_TEXTAUSZUG_:
━━━━━━

Ich komme zur Abstimmung zu Tagesordnungspunkt 19. Es ist beantragt worden, den Gesetzentwurf Drucksache 15/3833 dem zuständigen Innen- und Rechtsausschuss zur weiteren Beratung zu überweisen. Wer so beschließen will, den bitte ich um sein Handzeichen. - Gegenprobe? - Stimmenthaltungen? - Das ist vom Haus einstimmig so beschlossen.

Tagesordnungspunkt 11 in Verbindung mit Tagesordnungspunkt 19 hat damit seine Erledigung gefunden.

Ich rufe jetzt Tagesordnungspunkt 47 auf:

Umsetzung der Kooperation von Schule und Jugendhilfe

Landtagsbeschluss vom 27. August 2004 Drucksache 15/3535

Bericht der Landesregierung Drucksache 15/3760

Ich erteile zunächst für die Landesregierung der Ministerin für Justiz, Frauen, Jugend und Familie, Frau Lütkes, das Wort.

(Unruhe)

Herr Präsident! Meine Damen und Herren! Bereits heute Morgen haben Sie über die Bildungsansprüche der Kinder in Schleswig-Holstein diskutiert. Kinder haben dann gute Rahmenbedingungen für ihr Aufwachsen, wenn sie gemäß ihrer Begabungen individuell gefördert werden, eigenverantwortlich lernen, gesellschaftliche Mitverantwortung erlernen und auf die Herausforderungen der Lebensgestaltung wie des künftigen Berufslebens vorbereitet werden.

Jugendhilfe und Schule sind mit ihren jeweils spezifischen Bildungsaufträgen gemeinsam in der Verantwortung, diese Rahmenbedingungen zu gewährleisten. Angebote der Bildung, der Erziehung und der Betreuung müssen eng und abgestimmt zusammenwirken. Deshalb brauchen wir gute Wege der Kooperation und Vernetzung bestehender Angebote. Wo es gelingt, erfolgreich miteinander zu arbeiten, ergeben sich im besonderen Maße Qualität, Entlastung und Nutzen für alle Beteiligten, vor allem aber für die Kinder und die Jugendlichen.

Wir haben Ihnen bereits im Herbst 2001 den ersten Bericht zur Zusammenarbeit von Schule und Jugendhilfe vorgelegt. Schon damals ist sichtbar geworden, dass die Kinder und Jugendlichen in besonderem Maße von der Zusammenarbeit dieser Fachdisziplinen profitieren können. Der Landtag hat uns damals unterstützt, diese Arbeit fortzusetzen, die Strukturen auszubauen und die notwendige Vernetzung zwischen Jugend- und Bildungsministerium voranzutreiben. Der jetzt vorliegende Bericht zur Umsetzung der Kooperation von Schule und Jugendhilfe zeigt, dass die Kooperation und die Vernetzung dieser beiden Disziplinen in Schleswig-Holstein vorankommt.

━━━━━━

_AUSGANGSMATERIAL_:
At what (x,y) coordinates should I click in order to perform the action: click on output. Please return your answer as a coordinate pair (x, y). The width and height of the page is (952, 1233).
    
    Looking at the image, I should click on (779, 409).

━━━━━━

_AUFGABENSTELLUNG_:
Schreiben Sie aus dem Textauszug über die Kooperation von Schule und Jugendhilfe die Passage wortgetreu ab, die mit „Ich erteile zunächst“ beginnt und bis einschließlich „Berufslebens vorbereitet werden.“ reicht.

_ANTWORT_:
Ich erteile zunächst für die Landesregierung der Ministerin für Justiz, Frauen, Jugend und Familie, Frau Lütkes, das Wort.

(Unruhe)

Herr Präsident! Meine Damen und Herren! Bereits heute Morgen haben Sie über die Bildungsansprüche der Kinder in Schleswig-Holstein diskutiert. Kinder haben dann gute Rahmenbedingungen für ihr Aufwachsen, wenn sie gemäß ihrer Begabungen individuell gefördert werden, eigenverantwortlich lernen, gesellschaftliche Mitverantwortung erlernen und auf die Herausforderungen der Lebensgestaltung wie des künftigen Berufslebens vorbereitet werden.